→ Items
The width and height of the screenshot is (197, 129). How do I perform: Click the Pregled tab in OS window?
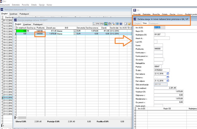(137, 23)
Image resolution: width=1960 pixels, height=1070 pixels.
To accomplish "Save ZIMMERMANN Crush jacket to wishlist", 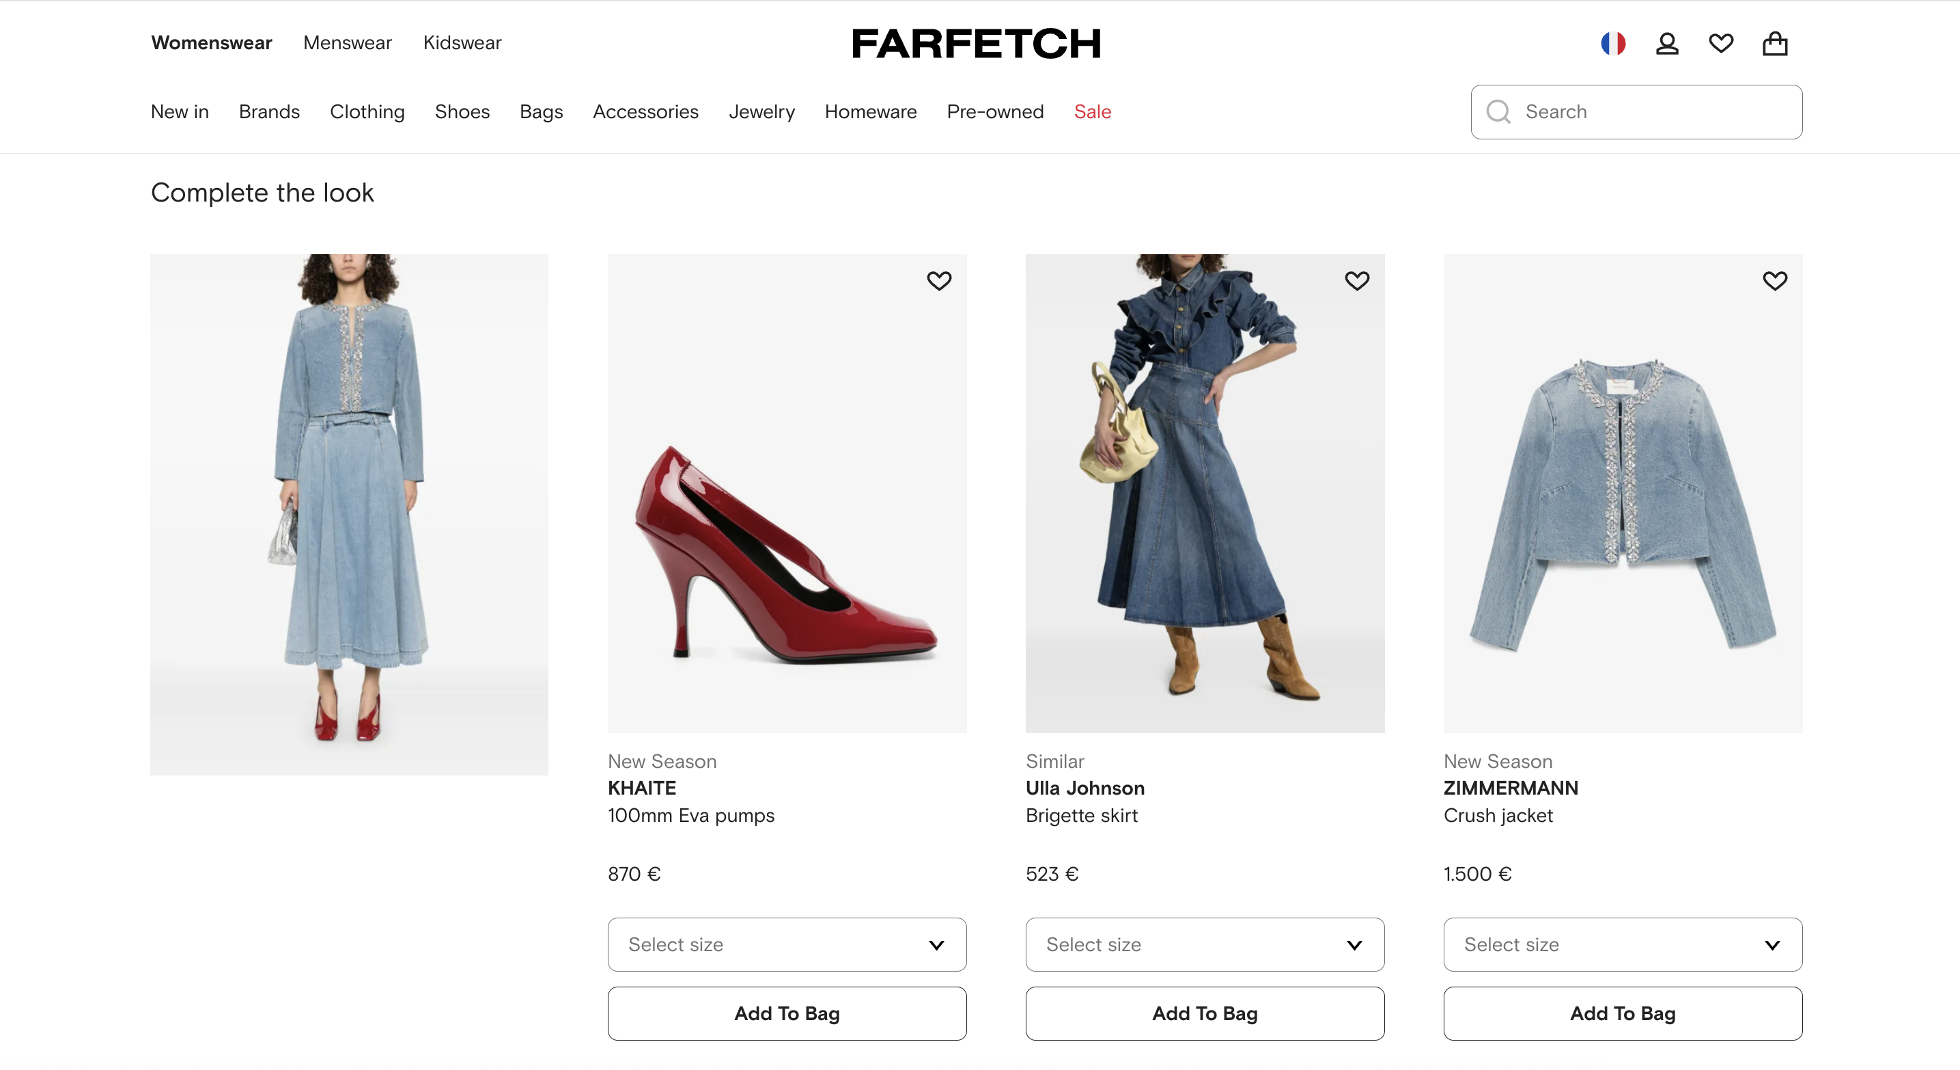I will pyautogui.click(x=1774, y=281).
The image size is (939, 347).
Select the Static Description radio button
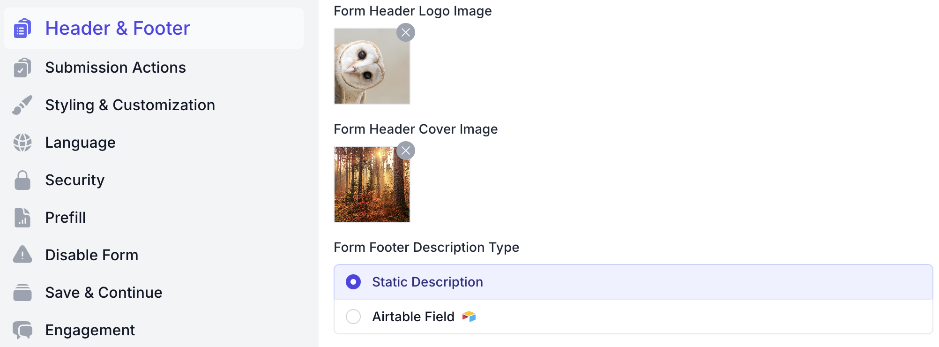pyautogui.click(x=353, y=282)
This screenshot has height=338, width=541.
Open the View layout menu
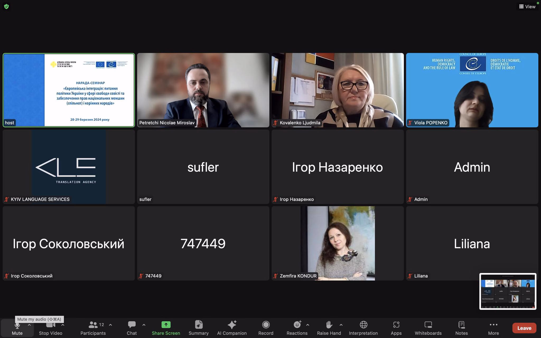(527, 7)
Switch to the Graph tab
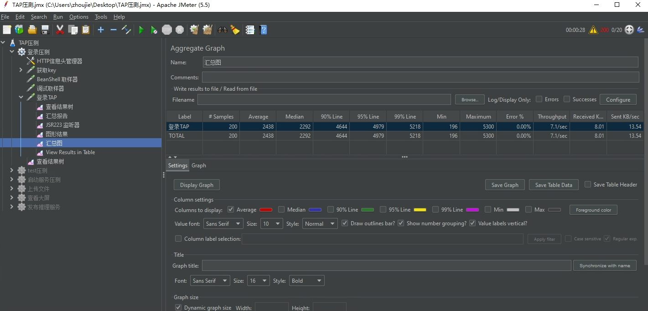 coord(198,166)
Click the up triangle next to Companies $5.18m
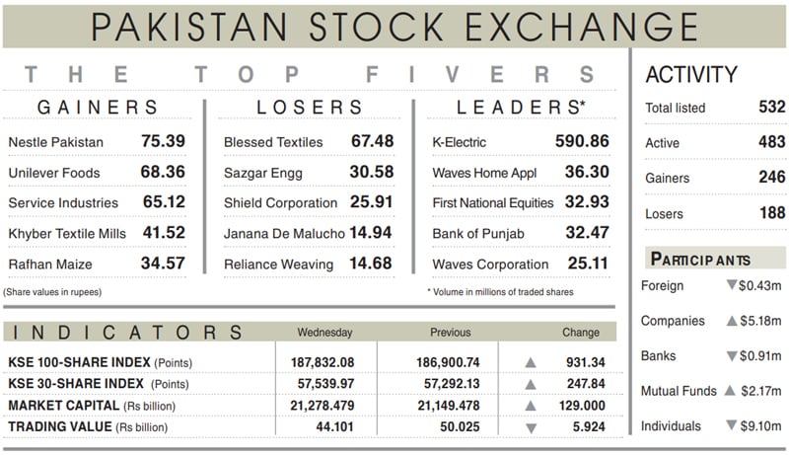The height and width of the screenshot is (455, 789). 731,321
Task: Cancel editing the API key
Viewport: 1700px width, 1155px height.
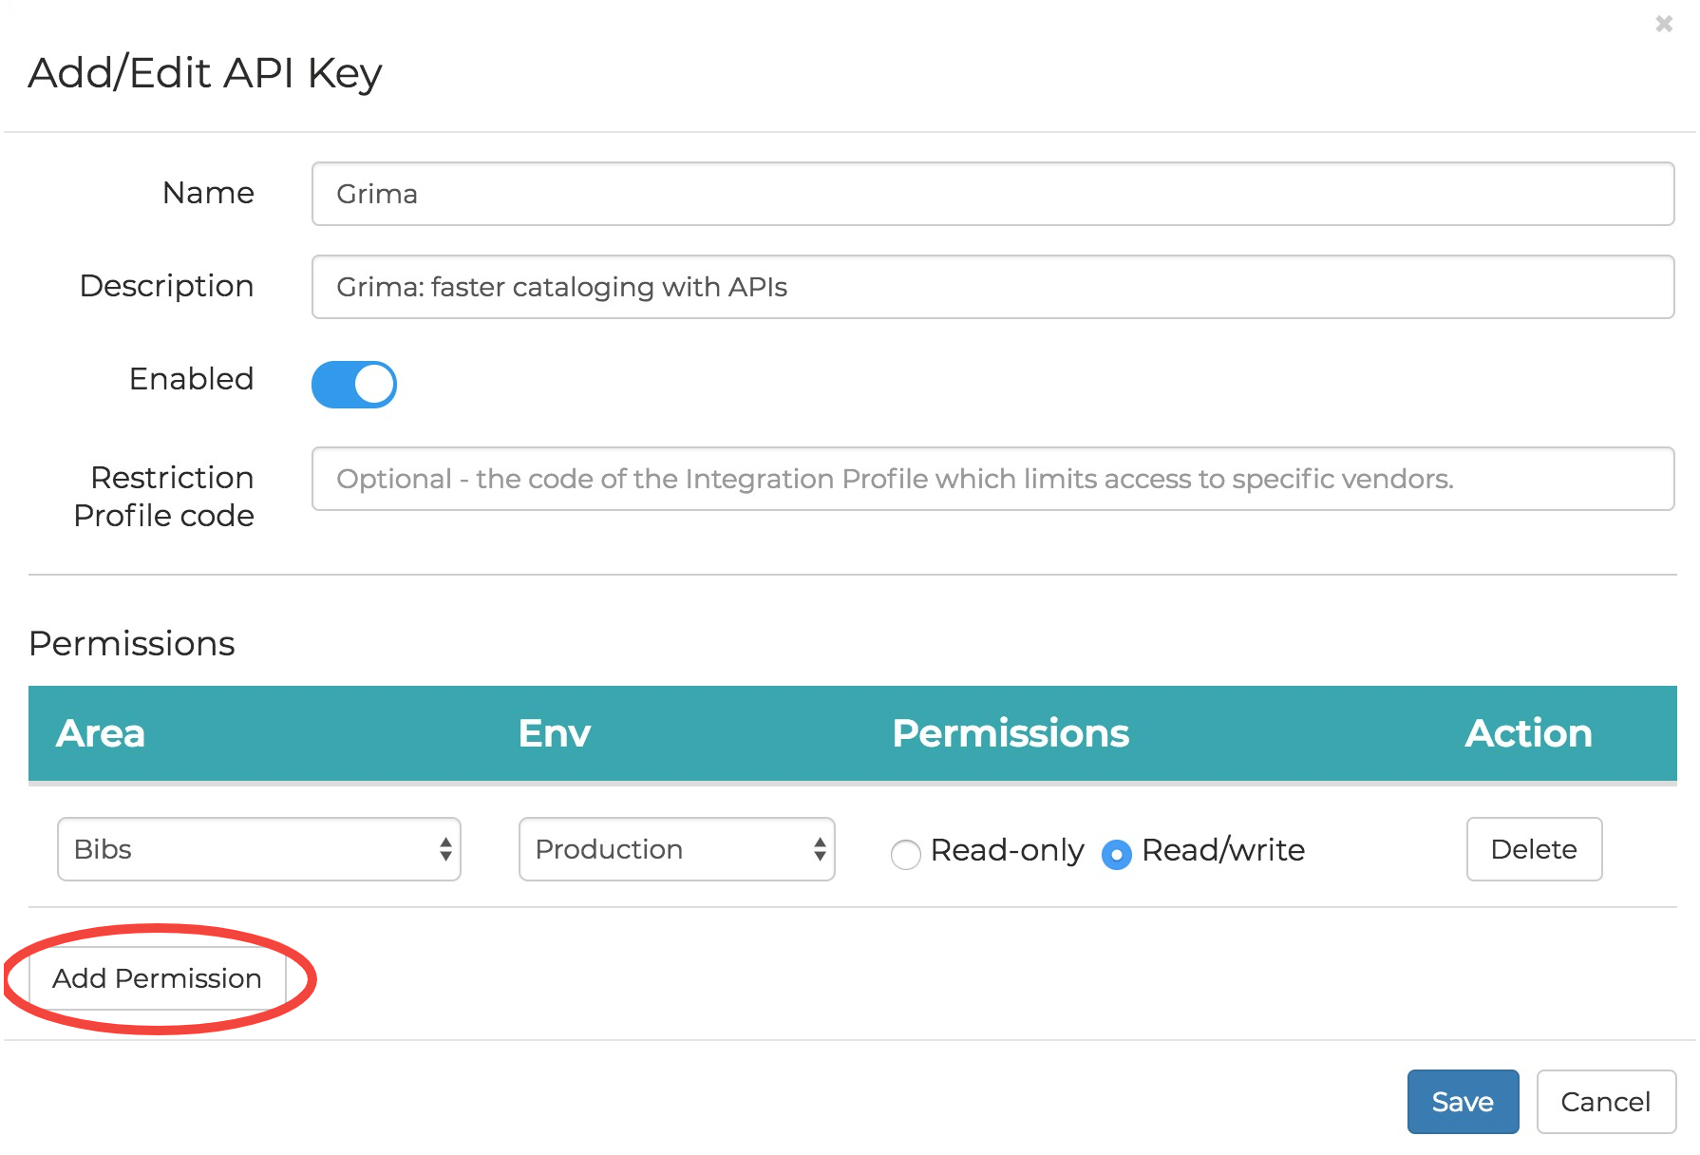Action: (x=1605, y=1102)
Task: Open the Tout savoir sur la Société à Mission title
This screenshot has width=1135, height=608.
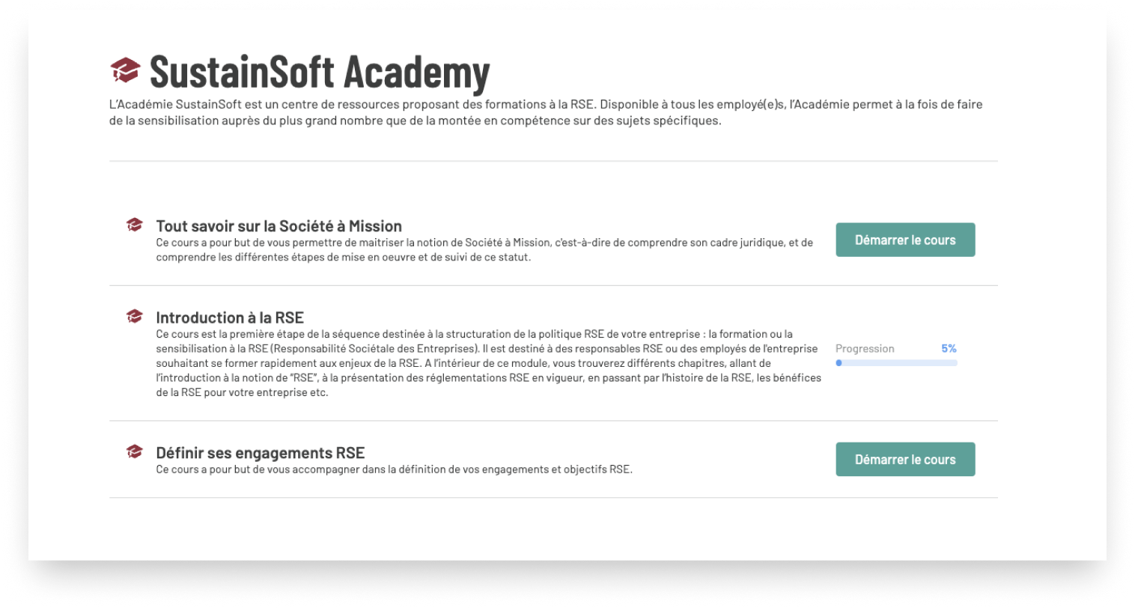Action: coord(279,225)
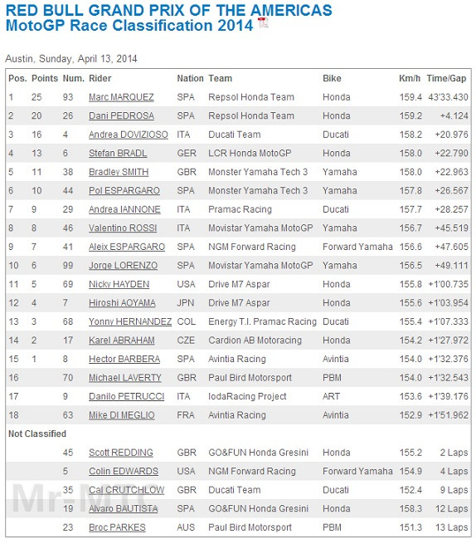Image resolution: width=476 pixels, height=544 pixels.
Task: Visit Yonny HERNANDEZ rider page
Action: pyautogui.click(x=130, y=322)
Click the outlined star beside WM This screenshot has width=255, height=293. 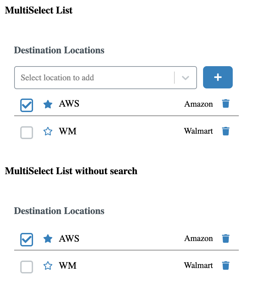[x=48, y=131]
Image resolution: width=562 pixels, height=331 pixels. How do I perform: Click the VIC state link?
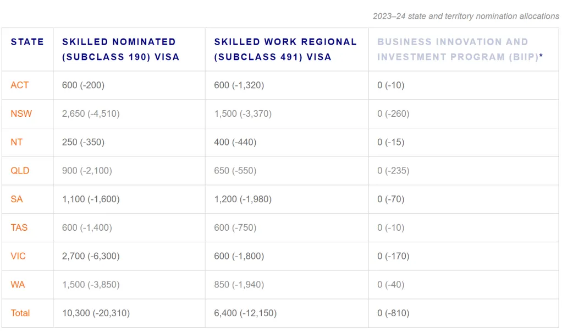tap(18, 256)
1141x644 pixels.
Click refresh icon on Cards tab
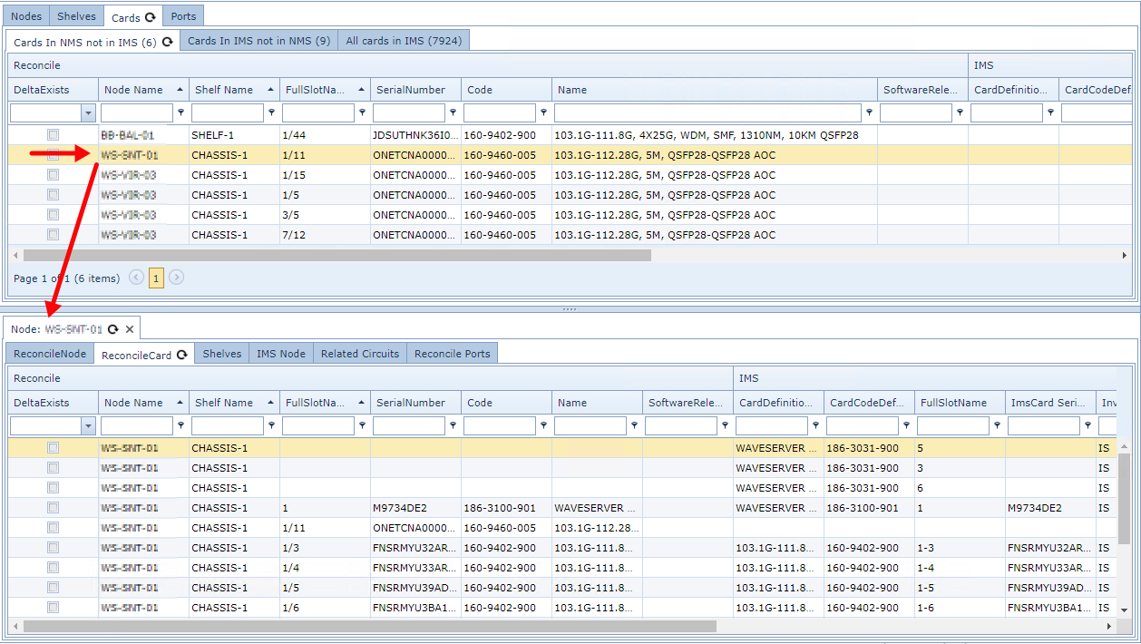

→ Exercise directions
Starting at the line that contains "Image resolution: width=562", and ending at the last line of the items, lay out those lines as a numbered list. Skip blank lines and leave out the pictures.

→ Task response
1. Image resolution: width=562 pixels, height=331 pixels. How do I perform: Click the VIC state link?
2. tap(18, 256)
3. 1141x644 pixels.
4. Click refresh icon on Cards tab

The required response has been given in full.